Le climat des fusions et acquisitions d’entreprises aux États-Unis devient de plus en plus favorable compte tenu des changements attendus à la tête de la Federal Trade Commission (FTC). Le départ imminent de Lina Khan, la présidente actuelle de la FTC, est anticipé, tandis que des spéculations suggèrent que le nouveau président Donald Trump nommera l’un des commissaires républicains actuels comme chef intérimaire de l’agence. Les initiés de l’industrie soulignent que ces changements pourraient déclencher une vague de grandes transactions, peut-être même avant le début officiel du mandat de Trump. Pendant ce temps, le Département de la Justice – l’autre agence qui partage l’application des lois antitrust avec la FTC – est susceptible de s’éloigner de la rhétorique et des politiques récentes qui ont eu un effet néfaste sur les transactions. L’administration Biden a découragé de nombreuses transactions en retardant simplement le processus d’examen et en le rendant plus long et plus coûteux, écrit Fortune.

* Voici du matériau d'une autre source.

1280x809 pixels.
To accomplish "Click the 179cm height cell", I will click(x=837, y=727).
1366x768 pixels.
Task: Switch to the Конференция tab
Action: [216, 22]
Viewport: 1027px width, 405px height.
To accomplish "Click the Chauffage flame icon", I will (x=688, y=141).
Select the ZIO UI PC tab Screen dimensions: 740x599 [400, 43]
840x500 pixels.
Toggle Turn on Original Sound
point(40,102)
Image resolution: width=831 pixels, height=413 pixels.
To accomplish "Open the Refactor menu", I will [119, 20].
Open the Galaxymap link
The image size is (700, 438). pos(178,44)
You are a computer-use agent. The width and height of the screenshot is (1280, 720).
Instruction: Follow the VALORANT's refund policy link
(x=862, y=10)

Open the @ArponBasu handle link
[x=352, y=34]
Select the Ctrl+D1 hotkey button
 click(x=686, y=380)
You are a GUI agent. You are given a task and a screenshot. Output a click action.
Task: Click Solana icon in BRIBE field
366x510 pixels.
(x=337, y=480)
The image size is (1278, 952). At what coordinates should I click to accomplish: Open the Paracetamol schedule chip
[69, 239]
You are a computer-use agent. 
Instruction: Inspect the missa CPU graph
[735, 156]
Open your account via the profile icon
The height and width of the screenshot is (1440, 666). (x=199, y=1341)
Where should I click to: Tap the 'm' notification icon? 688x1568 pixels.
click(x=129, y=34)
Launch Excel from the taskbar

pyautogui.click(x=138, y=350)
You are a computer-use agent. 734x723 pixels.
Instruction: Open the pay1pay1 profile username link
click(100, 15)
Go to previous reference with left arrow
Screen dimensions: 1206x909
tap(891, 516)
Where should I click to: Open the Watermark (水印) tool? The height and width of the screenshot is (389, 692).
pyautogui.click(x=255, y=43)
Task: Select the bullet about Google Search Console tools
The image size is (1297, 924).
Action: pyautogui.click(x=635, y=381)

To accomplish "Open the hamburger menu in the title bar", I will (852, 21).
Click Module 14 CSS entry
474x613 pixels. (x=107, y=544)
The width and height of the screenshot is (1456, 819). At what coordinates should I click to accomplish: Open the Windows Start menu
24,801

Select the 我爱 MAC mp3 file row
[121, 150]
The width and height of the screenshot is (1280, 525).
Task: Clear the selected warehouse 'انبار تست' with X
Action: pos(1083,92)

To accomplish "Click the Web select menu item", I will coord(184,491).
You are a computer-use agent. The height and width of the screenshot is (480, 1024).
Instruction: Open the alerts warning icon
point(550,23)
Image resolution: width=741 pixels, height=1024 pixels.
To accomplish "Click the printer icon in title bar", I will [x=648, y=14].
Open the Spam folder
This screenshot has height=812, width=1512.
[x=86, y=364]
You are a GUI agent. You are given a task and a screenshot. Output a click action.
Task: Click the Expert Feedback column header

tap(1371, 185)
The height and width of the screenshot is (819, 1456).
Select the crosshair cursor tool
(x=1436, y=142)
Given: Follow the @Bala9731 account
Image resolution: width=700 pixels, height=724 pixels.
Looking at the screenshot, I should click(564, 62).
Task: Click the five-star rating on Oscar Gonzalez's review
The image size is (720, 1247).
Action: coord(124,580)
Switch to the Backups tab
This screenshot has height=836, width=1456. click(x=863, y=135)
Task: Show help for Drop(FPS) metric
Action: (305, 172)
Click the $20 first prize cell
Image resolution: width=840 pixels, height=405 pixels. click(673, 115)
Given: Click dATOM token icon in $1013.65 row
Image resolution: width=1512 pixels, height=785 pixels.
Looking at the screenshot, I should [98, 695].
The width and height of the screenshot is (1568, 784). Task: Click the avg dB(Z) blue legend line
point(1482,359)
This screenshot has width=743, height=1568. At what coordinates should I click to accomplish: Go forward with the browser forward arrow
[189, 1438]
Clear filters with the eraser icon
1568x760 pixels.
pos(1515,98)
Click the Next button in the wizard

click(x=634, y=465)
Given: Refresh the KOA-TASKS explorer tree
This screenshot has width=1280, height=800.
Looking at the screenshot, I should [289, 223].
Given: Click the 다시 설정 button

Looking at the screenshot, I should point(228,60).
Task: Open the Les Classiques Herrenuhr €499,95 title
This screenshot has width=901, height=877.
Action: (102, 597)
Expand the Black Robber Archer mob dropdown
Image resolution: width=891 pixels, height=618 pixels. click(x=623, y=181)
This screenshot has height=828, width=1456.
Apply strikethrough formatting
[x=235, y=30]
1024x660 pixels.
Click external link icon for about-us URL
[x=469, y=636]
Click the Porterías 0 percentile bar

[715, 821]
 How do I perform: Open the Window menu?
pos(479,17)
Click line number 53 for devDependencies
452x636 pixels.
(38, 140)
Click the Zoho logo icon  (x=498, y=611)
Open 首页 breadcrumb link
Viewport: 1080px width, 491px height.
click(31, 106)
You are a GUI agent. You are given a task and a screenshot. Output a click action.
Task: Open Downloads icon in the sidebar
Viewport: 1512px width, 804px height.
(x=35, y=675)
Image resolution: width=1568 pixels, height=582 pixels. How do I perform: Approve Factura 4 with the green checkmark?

Pour donner un contexte, les régulateurs de Biden ont déposé un nombre record de 50 mesures pour remédier ou bloquer des transactions de fusion en 2023. Beaucoup ont blâmé le zèle antitrust de Biden pour ralentir les fusions et acquisitions. Le nombre de fusions annoncées aux États-Unis a diminué de 34 % par rapport à 2021, lorsque 15 582 transactions d’une valeur totale de 2,5 trillions de dollars ont eu lieu, selon des données fournies par Dealogic. L’une des plus grandes transactions qui a échoué en raison d’une ingérence réglementaire était l’offre de 40 milliards de dollars de Nvidia pour acquérir Arm, annoncée en septembre 2020 alors que Trump était encore en fonction. C’est la FTC de Biden qui a poursuivi pour bloquer la fusion de puces en décembre 2021, conduisant Nvidia à annuler l’accord quelques mois plus tard. Les chances que Nvidia acquière un jour le concepteur de puces sont désormais minces, et Arm est devenu public à l’automne 2023, actuellement évalué à environ 145 milliards de dollars. Certaines transactions, cependant, ont réussi malgré l’opposition réglementaire. Microsoft a proposé d’acquérir le développeur de jeux vidéo Activision Blizzard pour 68,7 milliards de dollars en janvier 2022. Malgré la poursuite de la FTC pour arrêter l’accord, un juge fédéral a donné raison aux entreprises et a permis la fusion, bien que l’agence fasse actuellement appel de la décision.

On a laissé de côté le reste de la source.